What you have to do: Copy, word for word, the line containing "Where should I" and each line that follows it in the entries below; pictures do not belong in the copy.

Provided information:
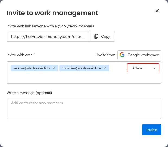Click the chevron arrow in the Admin selector
The image size is (168, 147).
pos(155,68)
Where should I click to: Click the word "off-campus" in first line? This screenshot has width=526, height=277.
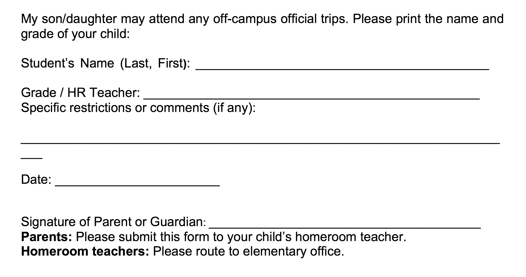pyautogui.click(x=245, y=19)
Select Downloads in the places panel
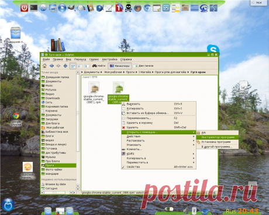The image size is (269, 215). click(53, 98)
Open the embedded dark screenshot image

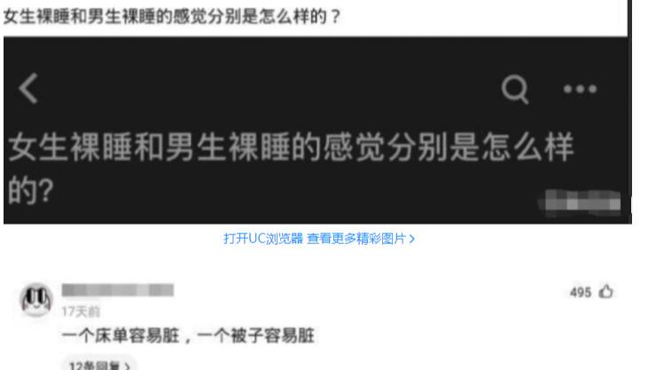[317, 130]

Finished task:
Where should I click to: Click the word "off-campus" in first line? This screenshot has width=526, height=277.
pyautogui.click(x=245, y=19)
Select Downloads in the places panel
The image size is (269, 215). click(53, 98)
Open the embedded dark screenshot image

[317, 130]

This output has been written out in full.